Data excerpts:
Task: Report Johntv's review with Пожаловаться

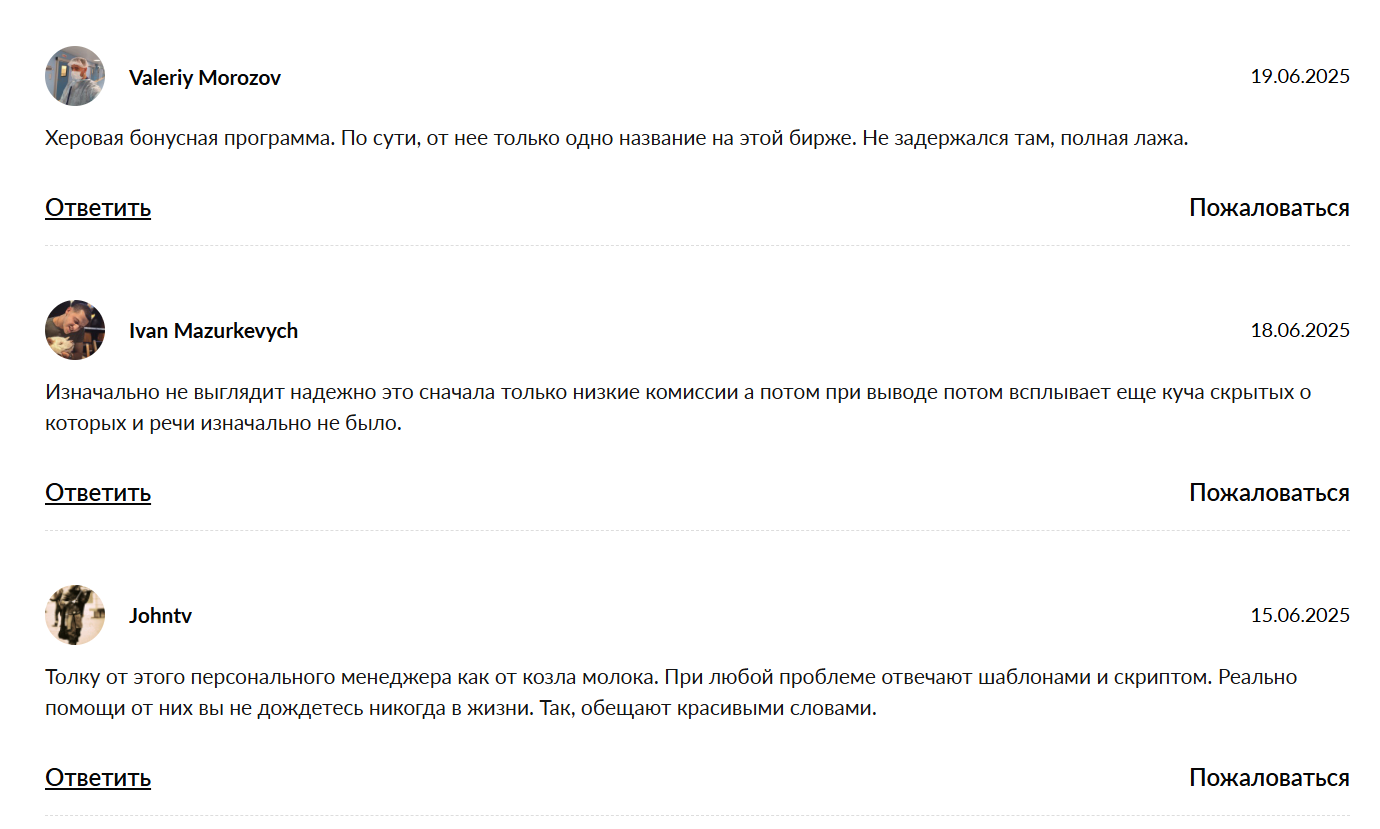Action: [1269, 778]
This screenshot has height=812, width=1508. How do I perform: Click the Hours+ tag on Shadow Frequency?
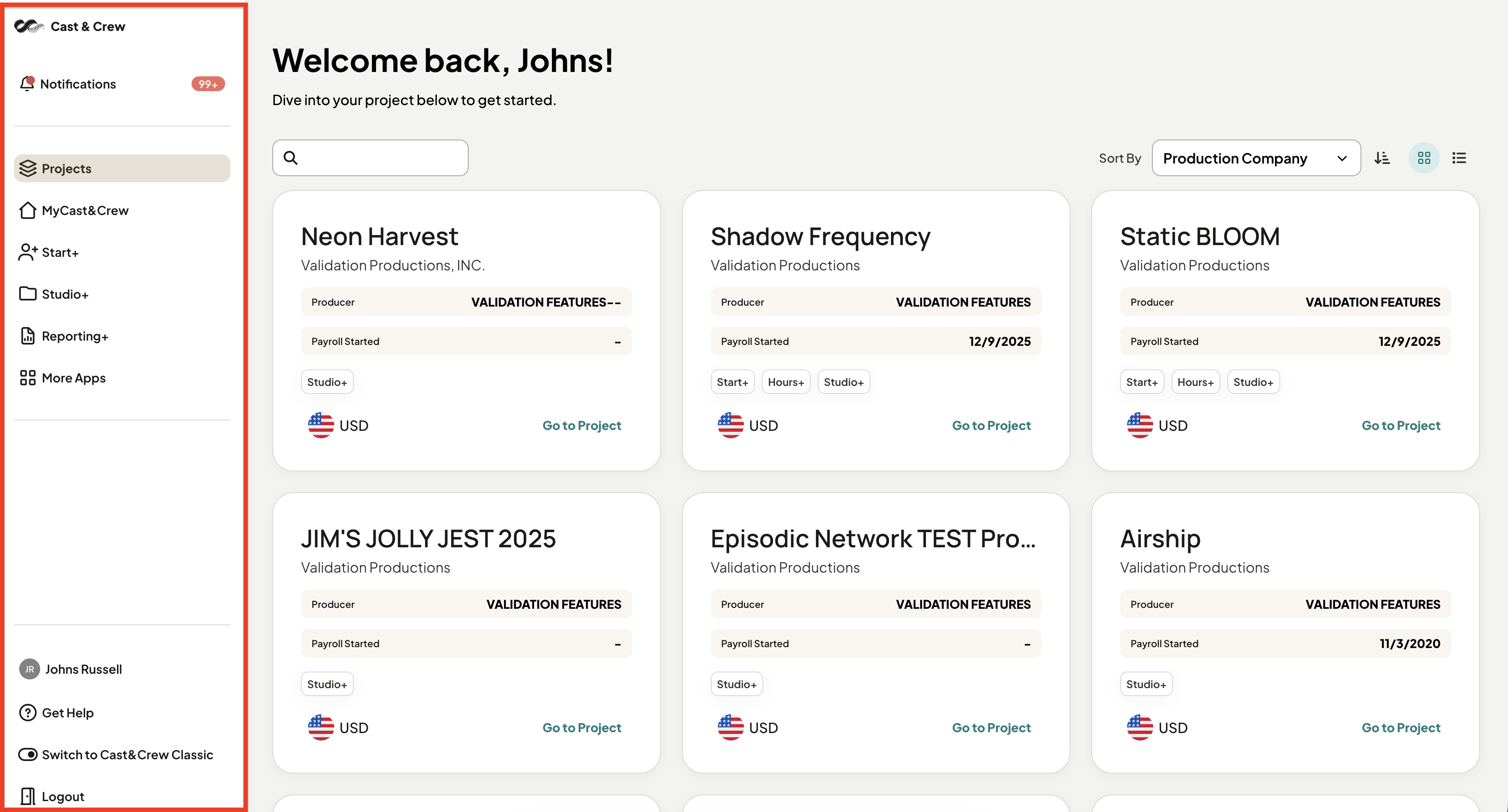point(785,382)
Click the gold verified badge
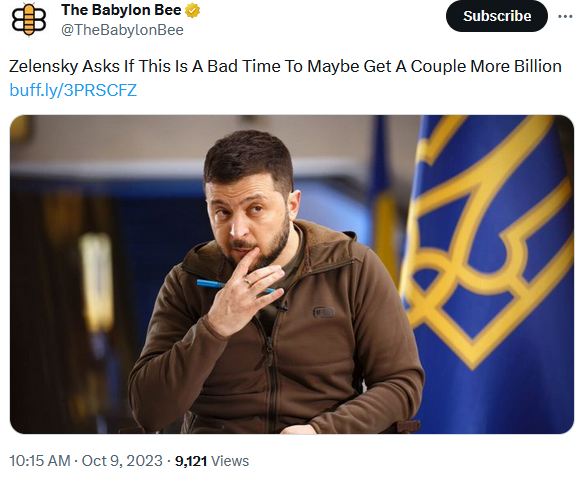The width and height of the screenshot is (585, 487). (193, 11)
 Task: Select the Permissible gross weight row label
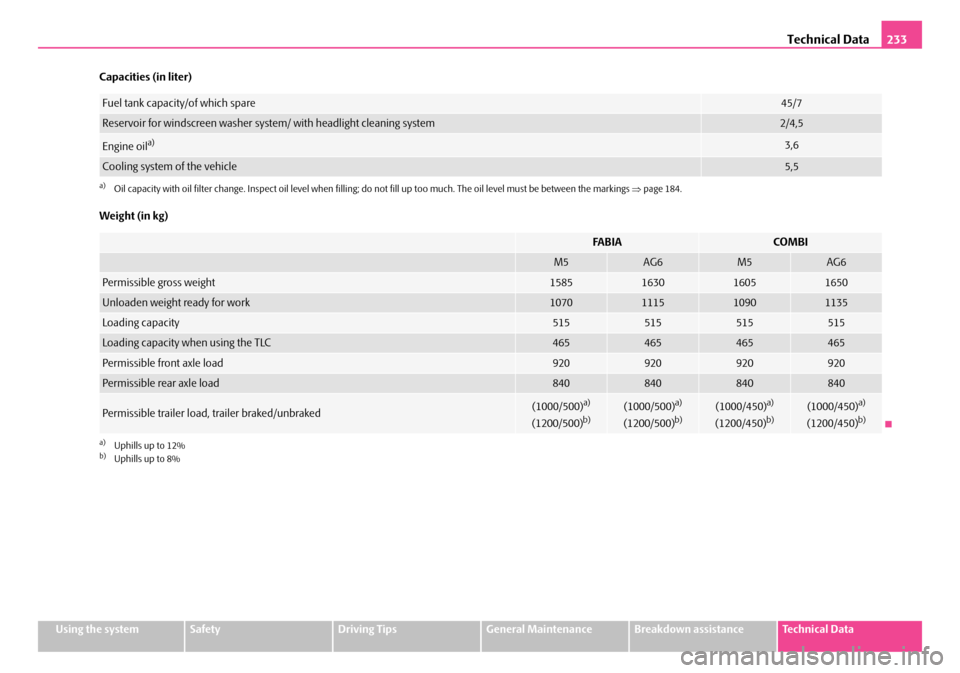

## ASSIGNMENT
An exact copy of every line above, minus the pictures, is the required output.

## TASK RESPONSE
Task: Report Johntv's review with Пожаловаться

Action: [1269, 778]
This screenshot has height=812, width=1508. How do I perform: Click the Hours+ tag on Shadow Frequency?
point(785,382)
Click the gold verified badge
The width and height of the screenshot is (585, 487). (193, 11)
 Task: Select the Permissible gross weight row label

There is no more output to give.